**Text passage**:
-------

Perhaps with better intelligence, the whole industry will some day soon talk in terms of optimizing risk adjusted returns, chasing alpha, and beating relevant market benchmarks.

Today I was reminded of this by an article in the Wall Street Journal on how top global fund managers choose investments. The article described the philosophies of three top managers, but it was the third one described, Robert Gensler, who manages the T. Rowe Price Global Stock Fund, who piqued my attention:
“Once in real-estate development, he sees stocks through the prism of that experience. ‘Here's the secret sauce,’ he says. ‘The neighborhood creates the opportunity in a piece of real estate, and the industry creates the opportunity in a company. But in stock picking, change is when you get your opportunities. I love things that are changing.’

Of the three managers, Mr. Gensler has been most bullish on the U.S. recently.


The fund's relatively large U.S. allocation stems from his belief that some industries have been hit disproportionately hard by concerns about a slowing economy. He thinks that has knocked stock valuations lower than they ought to be for home builders and construction-equipment manufacturers, among others.

-------

**Dataset content**:

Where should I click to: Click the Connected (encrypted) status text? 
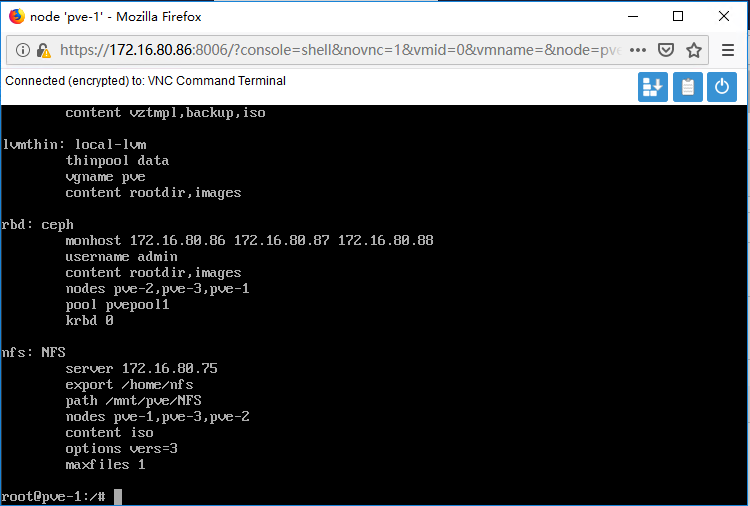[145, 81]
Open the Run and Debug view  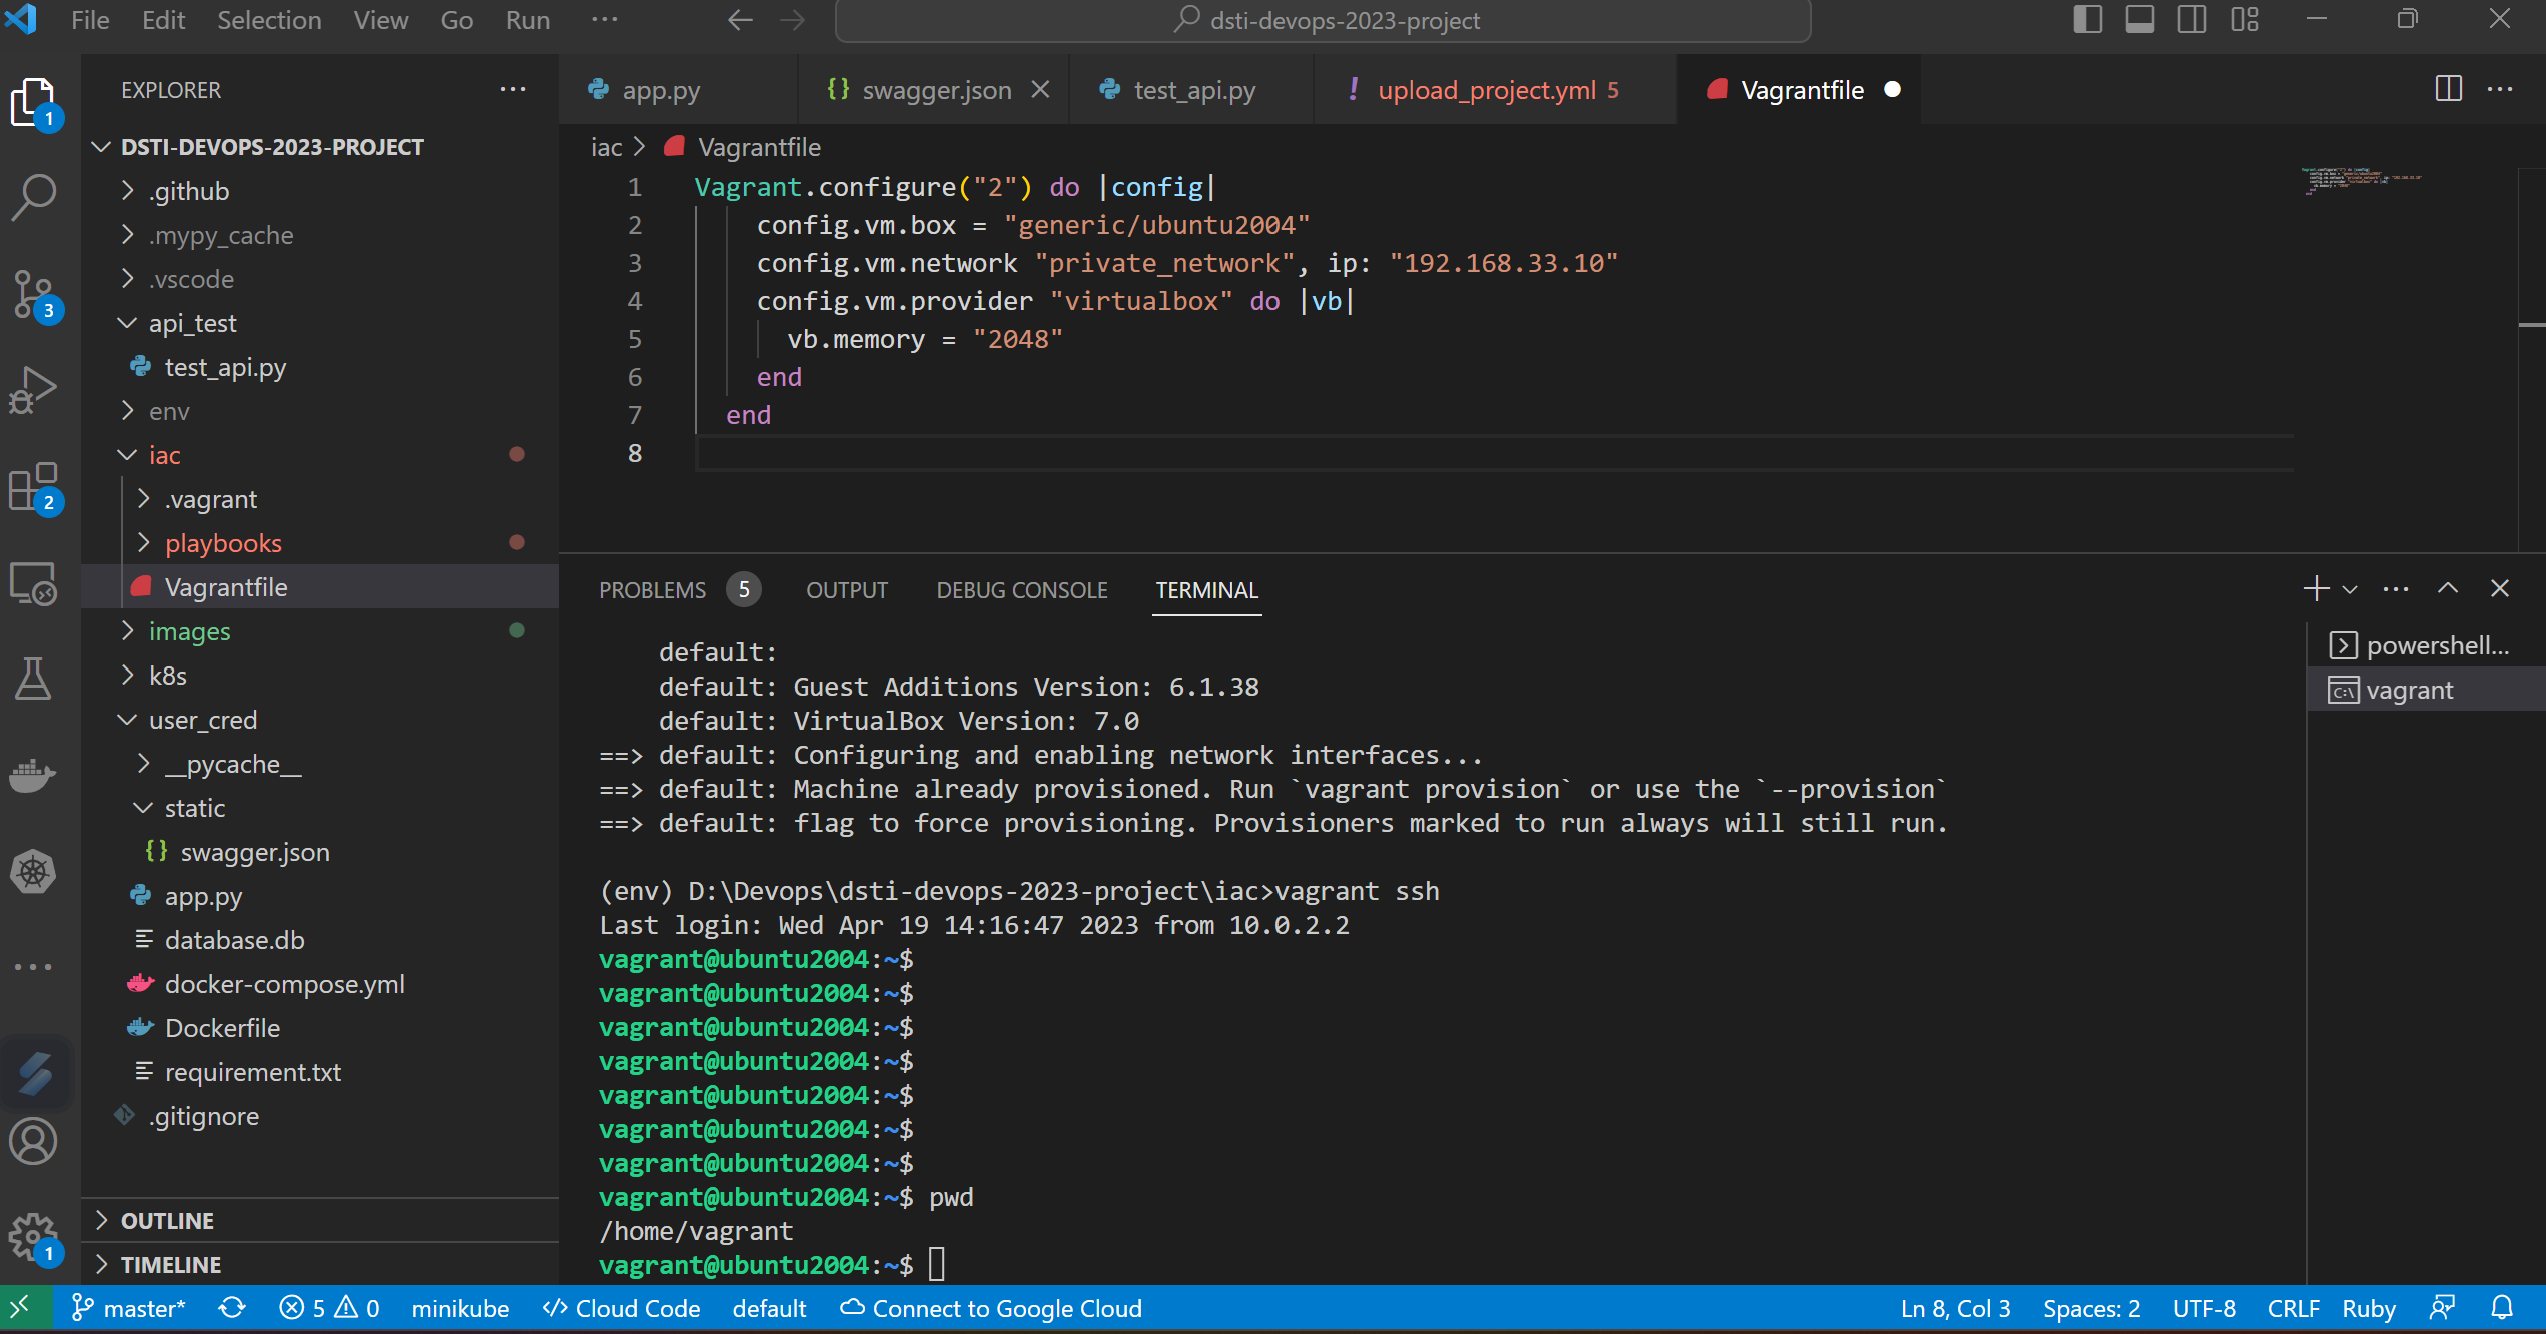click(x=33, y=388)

-------

**Given request 1**: According to the passage on how top global fund managers choose investments, which fund does Robert Gensler manage?
**Given request 2**: Write the next part of the passage on how top global fund managers choose investments, picking up after its final sentence.
The data above is not needed for what comes next.

**Written response 1**: He manages the T. Rowe Price Global Stock Fund.

**Written response 2**:
The fund owns home builders D.R. Horton Inc. and Hovnanian Enterprises Inc., and bulldozer manufacturer Caterpillar Inc. ‘I don't give two hoots about today's housing starts,’ he says, referring to increasingly bearish government data on house construction. ‘I care about how the stocks will trade in 2009.’”

I couldn’t agree more with Mr. Gensler regarding what creates opportunity and the importance of the time horizon. This applies even more significantly to housing, as the investments with the most return potential cannot be developed overnight. Indeed, it may be 2009 or well past before unit deliveries begin on investments made in 2007.

So for many reasons we should be focused on 2008, 2009, 2010 and beyond to determine where to focus residential housing investments.